Personal Lessons From LLMs
The brain metaphor for neural networks has always been a fun simplification but not a useful one under closer inspection. How we train and inference deep networks doesn’t have much to do with how the human brain works.
But what if LLMs could teach us more about ways that we approach general reasoning and languages? Some personal lessons I’ve learned (or have been reinforced) from working with LLMs.
What you ask and how you ask a question really matter. Prompt engineering is a sandbox showing us how different works and sequences change the result. Sometimes we’re asking the wrong question. Other times, we’re asking it ambiguously.
Style is hard to describe but a tangible thing. A Shakespeare play, a Rupi Kupor poem, a Monet painting. Some styles are apparent, but LLMs can surface unique styles in unexpected places.
Thomas Kinkade, the painter of light, dominated the Stable Diffusion styles in early models simply because he had thousands of paintings and a distinct (but maybe not artistically-revered) style.
Again, when we can remix prompts — e.g., contrasting a normal work email and the same written in the style of Shakespeare — we can start to extract some of the “rules of the style.”
Thinking step by step leads to better results. A lesson from our adolescence that actually works. There’s something about putting the process down on paper (or saying it aloud) that helps us solidify our reasoning.
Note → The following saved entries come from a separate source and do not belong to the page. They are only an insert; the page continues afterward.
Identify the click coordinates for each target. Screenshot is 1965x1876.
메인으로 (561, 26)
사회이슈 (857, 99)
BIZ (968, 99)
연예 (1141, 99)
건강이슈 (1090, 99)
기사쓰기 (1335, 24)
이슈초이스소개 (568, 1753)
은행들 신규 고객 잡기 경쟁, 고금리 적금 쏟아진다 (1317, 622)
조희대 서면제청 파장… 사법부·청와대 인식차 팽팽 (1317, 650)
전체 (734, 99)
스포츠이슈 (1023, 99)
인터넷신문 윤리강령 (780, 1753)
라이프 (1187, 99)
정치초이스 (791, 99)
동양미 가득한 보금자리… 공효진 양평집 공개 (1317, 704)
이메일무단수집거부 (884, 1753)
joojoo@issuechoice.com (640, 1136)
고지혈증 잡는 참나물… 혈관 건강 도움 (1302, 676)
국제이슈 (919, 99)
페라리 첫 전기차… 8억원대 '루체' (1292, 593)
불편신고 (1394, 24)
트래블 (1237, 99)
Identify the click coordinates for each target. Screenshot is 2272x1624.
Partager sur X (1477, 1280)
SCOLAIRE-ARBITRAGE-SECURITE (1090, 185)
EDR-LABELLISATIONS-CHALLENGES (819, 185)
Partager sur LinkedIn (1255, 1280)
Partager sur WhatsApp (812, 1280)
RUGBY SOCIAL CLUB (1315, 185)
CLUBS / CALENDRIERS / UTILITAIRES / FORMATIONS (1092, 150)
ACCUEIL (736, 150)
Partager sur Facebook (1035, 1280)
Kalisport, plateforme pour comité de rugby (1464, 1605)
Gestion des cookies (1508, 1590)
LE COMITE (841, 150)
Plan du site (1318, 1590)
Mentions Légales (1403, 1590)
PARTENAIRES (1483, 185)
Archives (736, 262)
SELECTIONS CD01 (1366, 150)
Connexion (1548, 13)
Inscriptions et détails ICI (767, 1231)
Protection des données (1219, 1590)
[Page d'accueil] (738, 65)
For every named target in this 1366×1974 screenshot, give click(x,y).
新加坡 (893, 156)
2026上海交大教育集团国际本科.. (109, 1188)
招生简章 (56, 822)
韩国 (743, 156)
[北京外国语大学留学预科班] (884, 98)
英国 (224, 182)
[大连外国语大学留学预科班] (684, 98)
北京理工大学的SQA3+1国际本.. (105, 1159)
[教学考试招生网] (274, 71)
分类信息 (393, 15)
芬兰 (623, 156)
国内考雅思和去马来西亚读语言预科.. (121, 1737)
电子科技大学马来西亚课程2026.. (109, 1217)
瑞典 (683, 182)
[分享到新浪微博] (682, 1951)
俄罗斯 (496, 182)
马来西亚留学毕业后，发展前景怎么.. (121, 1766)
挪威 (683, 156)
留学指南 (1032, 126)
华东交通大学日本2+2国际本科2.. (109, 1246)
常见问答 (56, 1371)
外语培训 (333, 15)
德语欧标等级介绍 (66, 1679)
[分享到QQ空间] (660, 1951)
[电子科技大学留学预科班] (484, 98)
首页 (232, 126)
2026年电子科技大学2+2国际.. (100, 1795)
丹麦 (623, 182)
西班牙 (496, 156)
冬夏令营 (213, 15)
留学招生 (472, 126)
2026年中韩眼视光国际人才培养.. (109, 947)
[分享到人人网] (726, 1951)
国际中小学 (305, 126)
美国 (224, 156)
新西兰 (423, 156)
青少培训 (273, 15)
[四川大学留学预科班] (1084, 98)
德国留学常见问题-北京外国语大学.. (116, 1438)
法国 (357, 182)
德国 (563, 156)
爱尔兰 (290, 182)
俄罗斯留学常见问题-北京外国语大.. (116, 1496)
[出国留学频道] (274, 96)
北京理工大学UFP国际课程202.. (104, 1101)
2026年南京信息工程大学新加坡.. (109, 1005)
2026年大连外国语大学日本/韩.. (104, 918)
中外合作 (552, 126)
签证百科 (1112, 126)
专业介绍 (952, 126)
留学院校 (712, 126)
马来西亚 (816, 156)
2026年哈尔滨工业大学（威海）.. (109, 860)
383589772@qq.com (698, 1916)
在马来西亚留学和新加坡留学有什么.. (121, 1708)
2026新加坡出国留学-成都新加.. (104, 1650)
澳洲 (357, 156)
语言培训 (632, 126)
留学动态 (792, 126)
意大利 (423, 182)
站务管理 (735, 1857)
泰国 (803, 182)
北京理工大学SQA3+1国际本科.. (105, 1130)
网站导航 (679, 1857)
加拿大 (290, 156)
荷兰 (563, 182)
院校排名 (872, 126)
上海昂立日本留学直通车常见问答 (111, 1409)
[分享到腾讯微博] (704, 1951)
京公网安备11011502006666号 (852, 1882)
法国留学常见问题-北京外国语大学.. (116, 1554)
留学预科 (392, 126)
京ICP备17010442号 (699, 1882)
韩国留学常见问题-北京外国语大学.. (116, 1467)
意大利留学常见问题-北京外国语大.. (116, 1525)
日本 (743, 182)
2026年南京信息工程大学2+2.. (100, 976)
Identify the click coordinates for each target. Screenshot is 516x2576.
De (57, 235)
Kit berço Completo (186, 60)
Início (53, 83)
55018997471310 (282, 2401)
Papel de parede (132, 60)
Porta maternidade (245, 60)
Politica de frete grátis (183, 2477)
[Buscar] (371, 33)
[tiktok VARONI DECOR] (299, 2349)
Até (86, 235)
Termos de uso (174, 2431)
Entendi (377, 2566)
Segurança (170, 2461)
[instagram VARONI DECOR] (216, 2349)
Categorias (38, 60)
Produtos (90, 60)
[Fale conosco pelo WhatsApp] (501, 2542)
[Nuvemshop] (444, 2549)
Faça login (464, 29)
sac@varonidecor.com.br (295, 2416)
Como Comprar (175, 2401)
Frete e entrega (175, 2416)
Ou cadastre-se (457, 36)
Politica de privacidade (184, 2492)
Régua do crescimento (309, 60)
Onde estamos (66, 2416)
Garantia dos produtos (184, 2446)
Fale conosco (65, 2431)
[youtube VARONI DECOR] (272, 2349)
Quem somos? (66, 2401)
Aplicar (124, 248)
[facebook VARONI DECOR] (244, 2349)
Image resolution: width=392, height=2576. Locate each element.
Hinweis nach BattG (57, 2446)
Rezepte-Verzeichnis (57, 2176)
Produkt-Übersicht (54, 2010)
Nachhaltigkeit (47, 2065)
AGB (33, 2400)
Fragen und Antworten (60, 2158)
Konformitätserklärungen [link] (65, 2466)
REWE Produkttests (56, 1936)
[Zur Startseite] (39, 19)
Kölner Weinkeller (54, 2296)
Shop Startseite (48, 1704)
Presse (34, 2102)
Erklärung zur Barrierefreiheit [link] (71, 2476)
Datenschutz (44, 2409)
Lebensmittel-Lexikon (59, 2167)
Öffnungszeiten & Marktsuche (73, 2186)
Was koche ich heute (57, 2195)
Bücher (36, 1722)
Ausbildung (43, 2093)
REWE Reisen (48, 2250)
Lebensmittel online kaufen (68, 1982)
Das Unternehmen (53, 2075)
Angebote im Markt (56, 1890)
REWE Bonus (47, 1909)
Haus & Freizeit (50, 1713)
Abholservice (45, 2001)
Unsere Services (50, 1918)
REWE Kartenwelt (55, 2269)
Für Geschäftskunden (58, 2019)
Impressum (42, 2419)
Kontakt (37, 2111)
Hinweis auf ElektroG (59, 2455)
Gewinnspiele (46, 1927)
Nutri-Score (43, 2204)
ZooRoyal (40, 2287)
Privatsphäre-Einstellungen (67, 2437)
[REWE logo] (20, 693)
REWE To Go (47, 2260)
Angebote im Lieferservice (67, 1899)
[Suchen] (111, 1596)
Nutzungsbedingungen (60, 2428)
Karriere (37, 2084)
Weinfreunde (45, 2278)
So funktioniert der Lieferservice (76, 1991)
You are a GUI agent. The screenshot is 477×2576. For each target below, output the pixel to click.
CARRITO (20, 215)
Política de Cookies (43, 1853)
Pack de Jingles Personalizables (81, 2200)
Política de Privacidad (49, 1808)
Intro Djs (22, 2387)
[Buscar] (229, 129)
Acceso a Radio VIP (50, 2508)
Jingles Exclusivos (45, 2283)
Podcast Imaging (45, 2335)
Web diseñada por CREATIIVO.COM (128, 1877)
Word analogies (embeddings) can help distill meaning. This is obvious for the usual examples (man :: woman, king :: queen, aunt :: uncle, kings :: queens). Thinking geometrically is a good approach.
Programming languages are still natural languages. LLMs significantly increased their reasoning ability (e.g., “chain-of-thought”) after being trained on code. While programming languages are much less ambiguous than the languages we speak, they still tell a story and leave room for opinionated choices (why correctly naming your variables is so important).
Sometimes the next choice is obvious; other times, it’s not. LLMs let us see the next token probabilities for the current prompt sequence. For some situations, the next choice is unambiguous — a semicolon after a programming instruction or the token “time” after “once upon a “.
However, you can consider more uncommon choices by increasing the temperature parameter. It’s interesting to think through problems with this lens — when do you want to make a creative choice? When do you want the logical or obvious choice?
Breaking a big problem into subproblems is often a great strategy. Asking an LLM to solve a complex problem or write an intricate program is bound to fail. Even with chain-of-thought prompting, these models can easily get sidetracked. Instead, they are most effective when asked to solve smaller problems. Things that can fit inside a reasonable context window — e.g., a small function (rather than an entire program) or a paragraph of a book (rather than a whole book).